A passagem concentra cerca de um quinto do petróleo transportado no mundo. Relatos indicam presença de minas marítimas na região, o que dificulta a navegação. O bloqueio parcial impacta diretamente o fluxo de exportações. Companhias marítimas avaliam riscos antes de operar na área. A escalada militar amplia a incerteza logística. O transporte de energia passa a depender de condições de segurança cada vez mais instáveis.
Reação do mercado
Os preços do petróleo reagiram imediatamente à escalada, com alta significativa ao longo da semana. O barril chegou próximo de US$120 antes de recuar para a faixa de US$90. Ainda assim, voltou a subir com novos temores de interrupção no fornecimento. Analistas apontam que a volatilidade reflete o risco geopolítico elevado. Bolsas internacionais registraram queda diante da incerteza econômica. Investidores passaram a buscar ativos considerados mais seguros.
O cenário lembra crises energéticas anteriores, especialmente a da década de 1970. A Agência Internacional de Energia recomendou a liberação de reservas estratégicas. A proposta envolve até 400 milhões de barris para estabilizar os preços. A medida foi rapidamente apoiada por grandes economias. No entanto, especialistas alertam que o volume pode ser insuficiente. O impacto do Estreito de Ormuz supera a capacidade de resposta imediata. O mercado segue sensível a novos desdobramentos.
Autoridades iranianas indicaram que pretendem manter pressão econômica prolongada sobre os mercados. O porta-voz militar Ebrahim Zolfaqari afirmou que o preço do petróleo depende da segurança regional. Segundo ele, a instabilidade atual justifica projeções de valores extremos. O conflito já afeta infraestrutura energética e cadeias de suprimento. Há alertas sobre possíveis ataques a instalações ligadas a interesses ocidentais. O risco se estende para além do Oriente Médio.
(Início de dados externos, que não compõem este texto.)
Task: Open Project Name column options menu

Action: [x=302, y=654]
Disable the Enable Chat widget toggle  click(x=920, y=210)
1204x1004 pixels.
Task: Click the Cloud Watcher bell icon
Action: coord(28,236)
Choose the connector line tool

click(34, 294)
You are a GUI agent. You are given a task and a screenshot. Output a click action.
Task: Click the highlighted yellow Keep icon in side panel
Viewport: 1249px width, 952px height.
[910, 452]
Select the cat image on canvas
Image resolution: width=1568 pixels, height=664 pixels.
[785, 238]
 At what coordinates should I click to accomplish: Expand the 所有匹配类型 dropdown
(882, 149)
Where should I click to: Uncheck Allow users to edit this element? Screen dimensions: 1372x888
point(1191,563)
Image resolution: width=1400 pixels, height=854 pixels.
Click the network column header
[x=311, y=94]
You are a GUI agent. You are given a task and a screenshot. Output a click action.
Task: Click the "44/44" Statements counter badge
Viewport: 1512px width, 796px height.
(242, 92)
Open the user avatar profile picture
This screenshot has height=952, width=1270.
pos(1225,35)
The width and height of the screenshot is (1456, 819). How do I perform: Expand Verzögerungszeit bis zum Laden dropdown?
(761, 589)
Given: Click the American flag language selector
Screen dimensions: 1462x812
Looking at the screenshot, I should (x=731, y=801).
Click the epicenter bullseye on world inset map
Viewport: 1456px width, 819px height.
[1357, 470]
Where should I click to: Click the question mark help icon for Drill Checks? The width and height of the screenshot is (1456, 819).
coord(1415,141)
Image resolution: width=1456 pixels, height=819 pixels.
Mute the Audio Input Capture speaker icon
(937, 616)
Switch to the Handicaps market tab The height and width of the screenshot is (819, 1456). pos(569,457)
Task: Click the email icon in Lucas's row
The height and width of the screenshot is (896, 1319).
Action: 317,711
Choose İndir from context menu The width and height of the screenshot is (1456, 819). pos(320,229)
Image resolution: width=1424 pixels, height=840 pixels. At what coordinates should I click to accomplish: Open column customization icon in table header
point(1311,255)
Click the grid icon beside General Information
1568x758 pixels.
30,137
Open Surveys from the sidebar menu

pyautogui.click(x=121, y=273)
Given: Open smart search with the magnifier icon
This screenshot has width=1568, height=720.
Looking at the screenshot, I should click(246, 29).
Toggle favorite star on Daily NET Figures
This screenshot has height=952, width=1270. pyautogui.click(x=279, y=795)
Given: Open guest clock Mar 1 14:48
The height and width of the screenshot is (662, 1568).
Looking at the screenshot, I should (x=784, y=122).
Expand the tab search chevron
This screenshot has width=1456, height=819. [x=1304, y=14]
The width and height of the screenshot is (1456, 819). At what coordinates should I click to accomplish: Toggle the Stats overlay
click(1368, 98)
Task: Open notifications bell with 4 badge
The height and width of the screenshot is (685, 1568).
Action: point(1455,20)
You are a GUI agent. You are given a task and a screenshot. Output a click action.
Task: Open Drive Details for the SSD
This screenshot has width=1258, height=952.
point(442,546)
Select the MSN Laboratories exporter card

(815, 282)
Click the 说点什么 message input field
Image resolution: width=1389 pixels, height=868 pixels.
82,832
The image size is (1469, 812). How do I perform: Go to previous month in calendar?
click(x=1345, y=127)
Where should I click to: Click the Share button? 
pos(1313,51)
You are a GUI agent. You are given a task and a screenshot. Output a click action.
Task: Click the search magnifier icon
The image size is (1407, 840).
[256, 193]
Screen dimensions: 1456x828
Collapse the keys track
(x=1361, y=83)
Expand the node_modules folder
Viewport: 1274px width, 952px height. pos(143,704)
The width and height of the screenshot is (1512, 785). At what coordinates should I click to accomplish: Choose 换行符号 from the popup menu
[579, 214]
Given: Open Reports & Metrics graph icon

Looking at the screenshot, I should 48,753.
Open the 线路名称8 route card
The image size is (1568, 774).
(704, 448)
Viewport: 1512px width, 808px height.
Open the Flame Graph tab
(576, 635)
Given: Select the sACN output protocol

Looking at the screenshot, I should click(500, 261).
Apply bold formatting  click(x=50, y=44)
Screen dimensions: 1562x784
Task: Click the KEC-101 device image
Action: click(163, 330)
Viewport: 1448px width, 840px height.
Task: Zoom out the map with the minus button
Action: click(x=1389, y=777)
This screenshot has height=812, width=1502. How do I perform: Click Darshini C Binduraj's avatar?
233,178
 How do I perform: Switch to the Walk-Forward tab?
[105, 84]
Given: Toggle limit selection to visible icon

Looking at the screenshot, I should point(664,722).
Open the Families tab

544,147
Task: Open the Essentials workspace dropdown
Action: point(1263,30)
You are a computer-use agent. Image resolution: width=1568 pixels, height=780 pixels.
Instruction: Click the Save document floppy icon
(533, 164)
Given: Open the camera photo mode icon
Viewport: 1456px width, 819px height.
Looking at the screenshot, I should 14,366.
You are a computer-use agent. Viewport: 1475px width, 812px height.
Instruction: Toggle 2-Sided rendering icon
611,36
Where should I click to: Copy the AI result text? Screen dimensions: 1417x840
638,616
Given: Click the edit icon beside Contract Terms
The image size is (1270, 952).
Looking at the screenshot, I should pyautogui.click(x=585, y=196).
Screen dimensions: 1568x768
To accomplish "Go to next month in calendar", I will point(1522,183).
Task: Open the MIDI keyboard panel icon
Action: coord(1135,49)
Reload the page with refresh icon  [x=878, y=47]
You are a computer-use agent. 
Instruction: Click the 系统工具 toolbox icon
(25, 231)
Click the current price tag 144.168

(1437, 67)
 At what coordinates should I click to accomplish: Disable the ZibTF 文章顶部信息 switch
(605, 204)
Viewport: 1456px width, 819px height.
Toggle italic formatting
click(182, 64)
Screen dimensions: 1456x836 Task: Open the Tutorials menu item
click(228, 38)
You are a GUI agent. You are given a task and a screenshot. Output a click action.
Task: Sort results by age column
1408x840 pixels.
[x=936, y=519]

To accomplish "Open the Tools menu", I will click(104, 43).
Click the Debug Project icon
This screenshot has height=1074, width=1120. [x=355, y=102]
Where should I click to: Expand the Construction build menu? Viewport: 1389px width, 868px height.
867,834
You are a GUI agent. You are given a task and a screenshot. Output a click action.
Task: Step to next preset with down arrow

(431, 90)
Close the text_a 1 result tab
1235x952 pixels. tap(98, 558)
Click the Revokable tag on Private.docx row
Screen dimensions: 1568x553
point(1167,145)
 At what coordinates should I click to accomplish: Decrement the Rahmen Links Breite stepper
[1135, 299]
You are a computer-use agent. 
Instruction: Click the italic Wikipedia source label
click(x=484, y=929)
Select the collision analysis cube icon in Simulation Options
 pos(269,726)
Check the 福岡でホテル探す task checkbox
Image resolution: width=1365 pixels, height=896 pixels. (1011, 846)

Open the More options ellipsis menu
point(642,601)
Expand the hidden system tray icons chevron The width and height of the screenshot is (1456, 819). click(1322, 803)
Países dependentes de importação de energia podem sofrer impacto inflacionário. O aumento no custo dos combustíveis tende a afetar transporte e produção. Empresas e governos monitoram a situação com cautela. Nos Estados Unidos, autoridades indicaram aumento da produção doméstica como resposta. Ainda assim, o ajuste pode levar tempo para surtir efeito. A continuidade dos combates mantém o cenário imprevisível. O desfecho dependerá da evolução das tensões militares e diplomáticas.